Я с лета взял отпуск в Колумбийском, чтобы сосредоточиться на деле Дэниела. Когда в январе позвонил президенту Альвину Хейдекеру с сообщением, что не вернусь, он ответил с облегчением. Мы с Альвином много лет дружили, но он практик и понимал, что мое присутствие на факультете пошло бы ему во вред – не только в научном смысле, но и в отношении финансирования. Многие крупнейшие спонсоры были заядлыми демократами, и не стоило ждать, что они пожертвуют миллионы институту, где работал отец человека, убившего их героя.
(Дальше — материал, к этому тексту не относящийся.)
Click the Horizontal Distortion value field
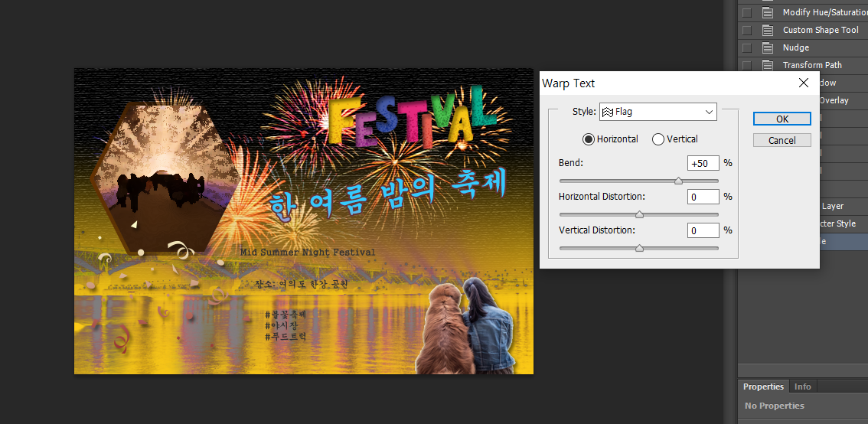 point(703,197)
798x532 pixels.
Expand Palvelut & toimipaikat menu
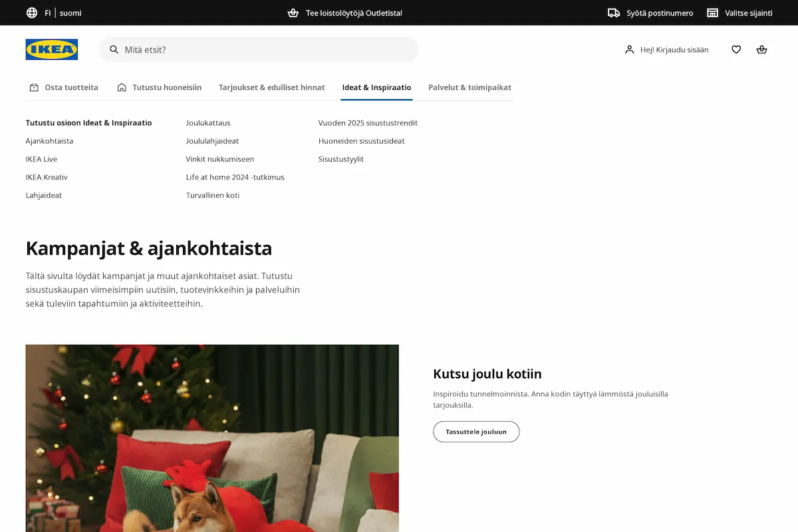pos(469,87)
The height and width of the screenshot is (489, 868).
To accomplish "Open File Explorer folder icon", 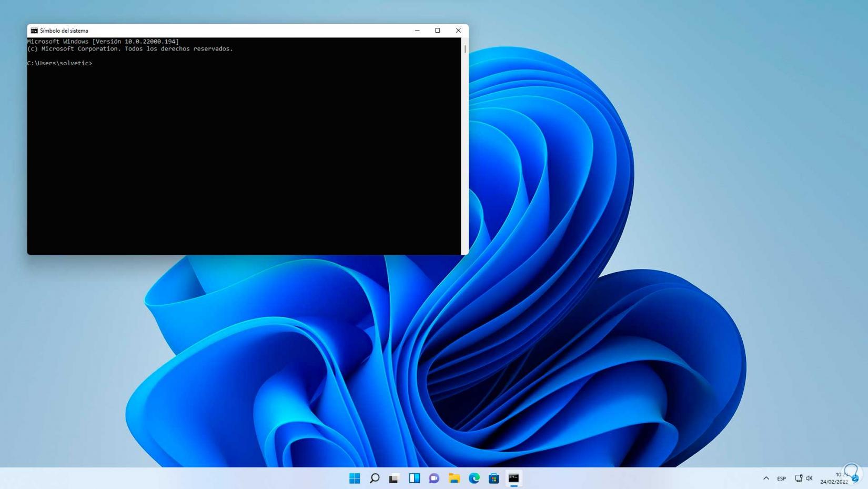I will point(454,478).
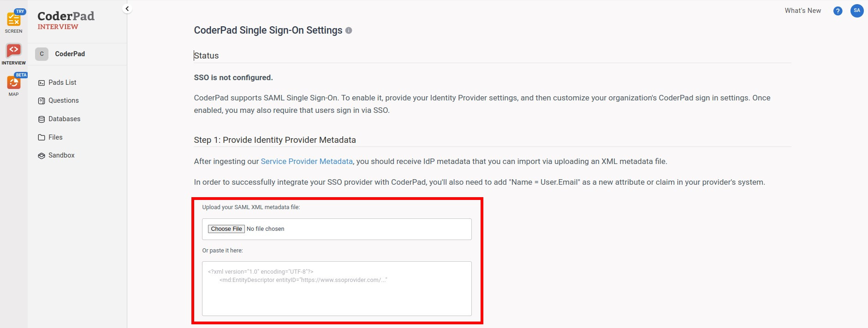Image resolution: width=868 pixels, height=328 pixels.
Task: Open Questions in sidebar
Action: click(63, 100)
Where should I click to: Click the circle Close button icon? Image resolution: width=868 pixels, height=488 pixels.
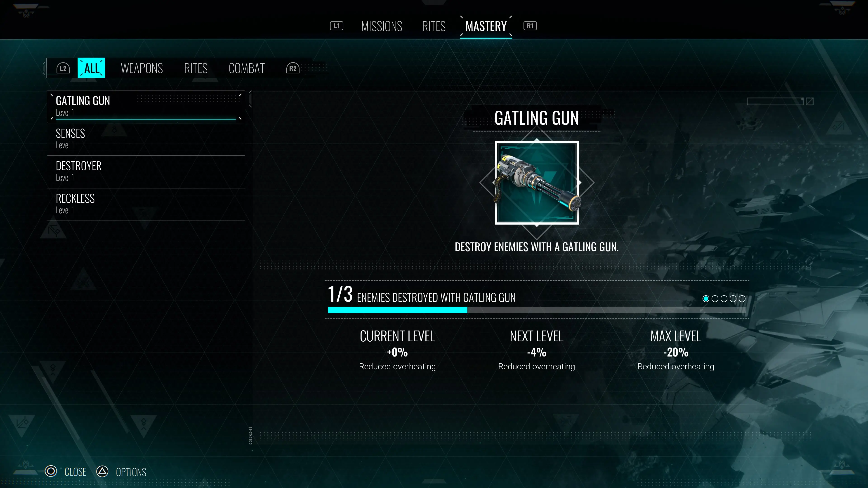pos(51,471)
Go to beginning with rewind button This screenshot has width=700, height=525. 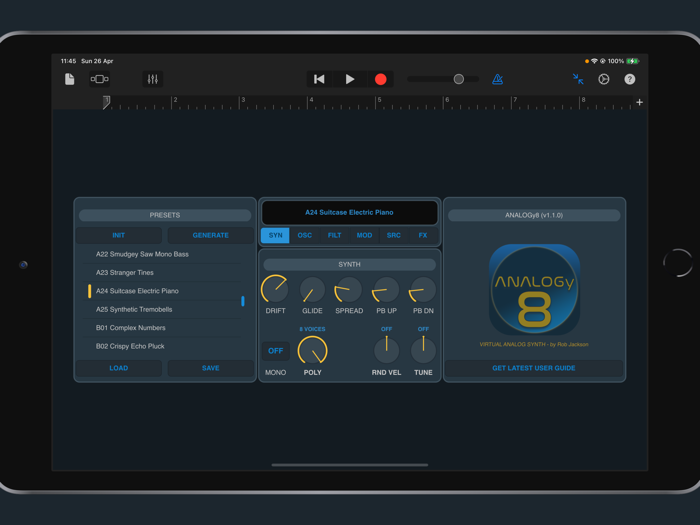tap(319, 79)
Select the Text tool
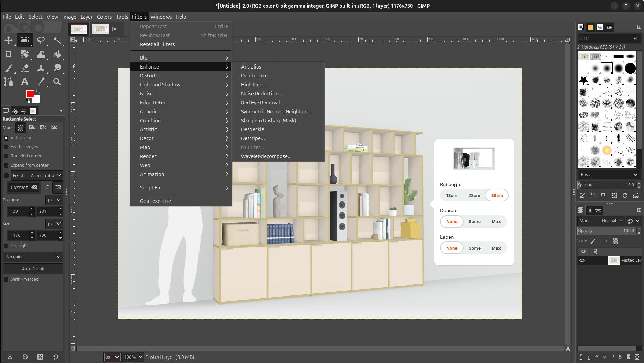 pos(24,82)

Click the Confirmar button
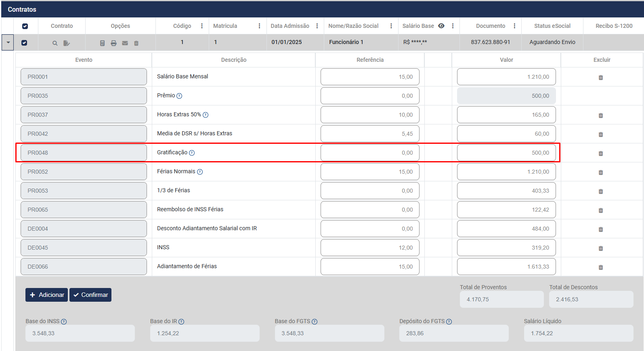[x=90, y=295]
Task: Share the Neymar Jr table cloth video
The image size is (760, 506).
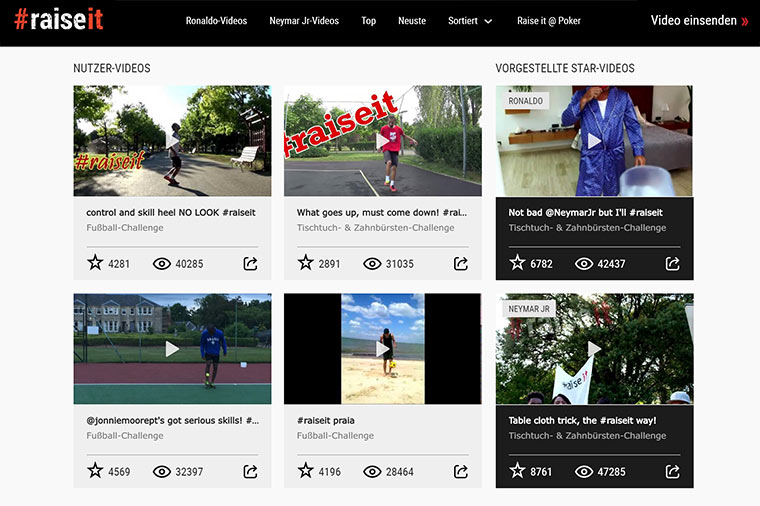Action: coord(672,471)
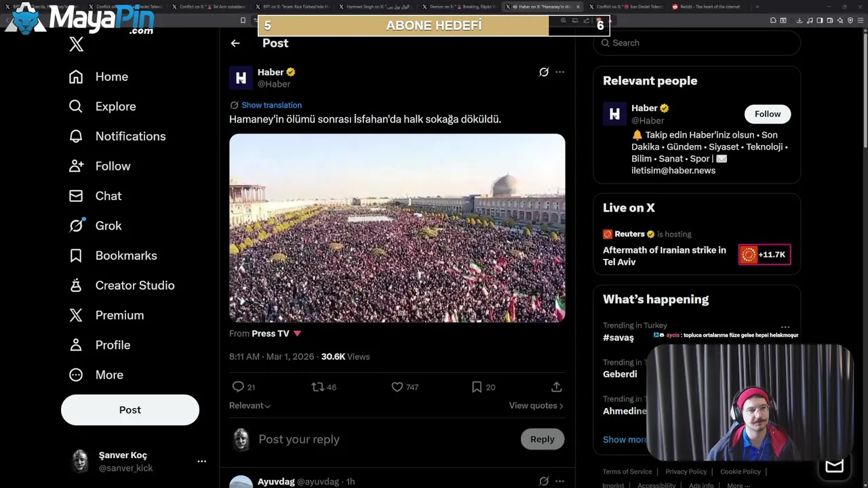Open the Grok icon on Haber's post
868x488 pixels.
[x=544, y=72]

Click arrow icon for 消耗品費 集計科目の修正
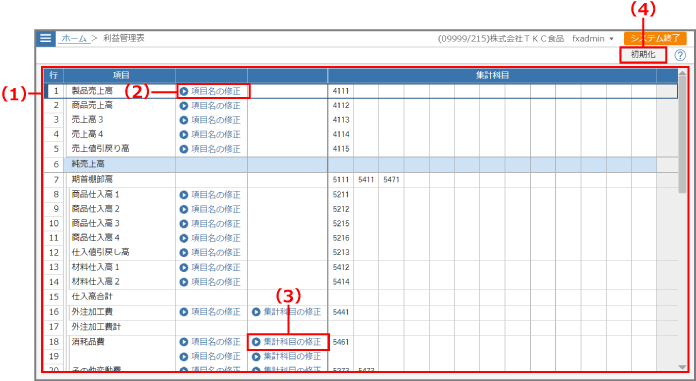click(256, 342)
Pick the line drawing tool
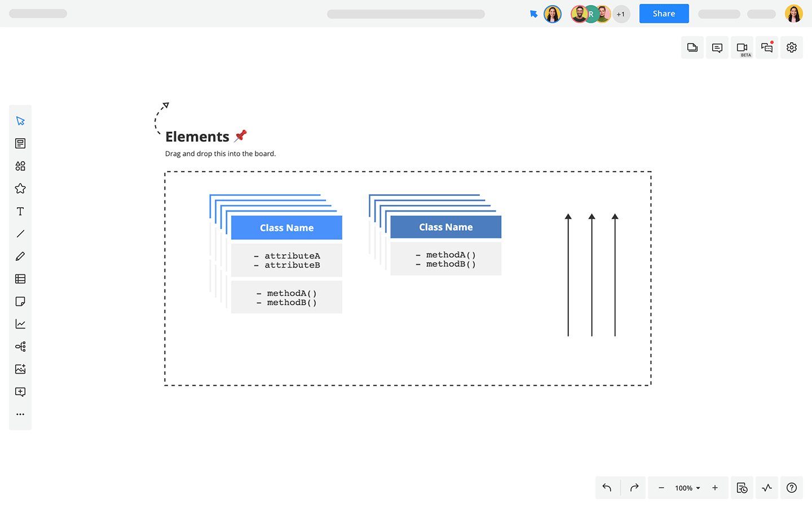 coord(20,234)
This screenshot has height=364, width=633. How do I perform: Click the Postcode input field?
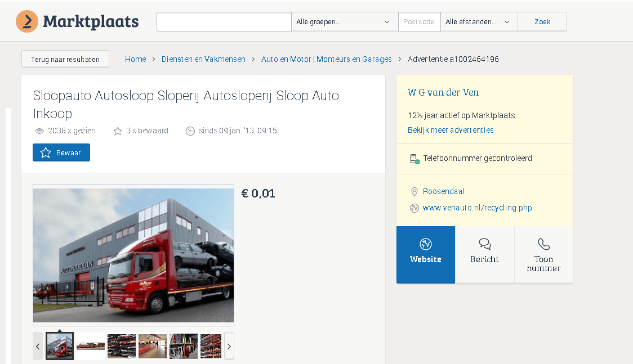tap(419, 22)
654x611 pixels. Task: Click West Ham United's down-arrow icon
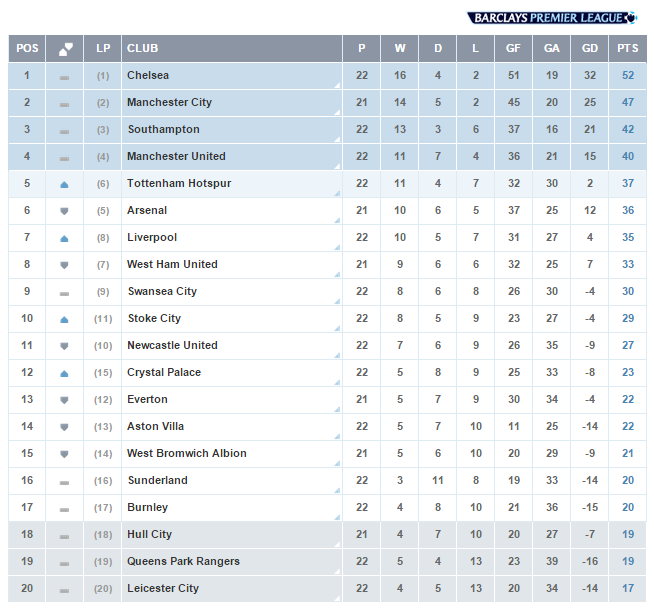click(65, 265)
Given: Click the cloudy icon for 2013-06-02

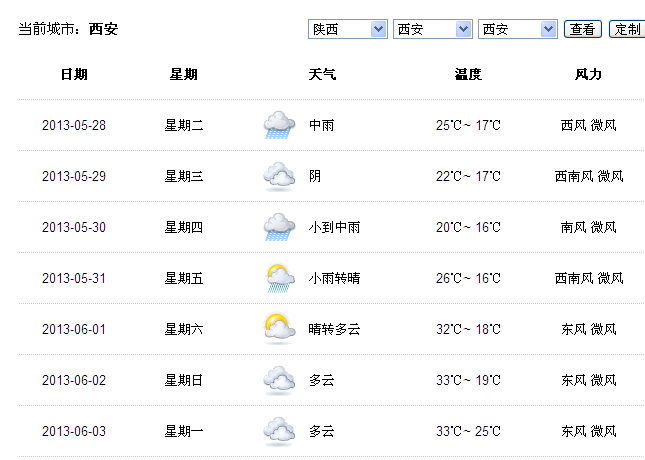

Так мы стали обдумывать побег. Фантазировали, куда можно отправиться: в Лондон, Париж, Рим. Прежде я получал приглашения на работу за рубеж, и мы, верно или ошибочно, полагали, что только Европа обеспечит нам анонимность и возрождение. Но, когда пришло время действовать, оказалось, что мы не можем бросить страну, в которой прожили всю жизнь, даже если страна бросила нас. Фрэн выросла в Денвере, ее родные и теперь там жили. Переезд в Колорадо выглядел разумно. До тюрьмы Дэнни во Флоренсе всего час езды, но об этом я умолчал. Предоставил вспомнить об этом Фрэн, которая дразнила меня этим фактом, как морковкой перед носом, убеждая, что переезд в колорадское захолустье – лучший выход для нас обоих.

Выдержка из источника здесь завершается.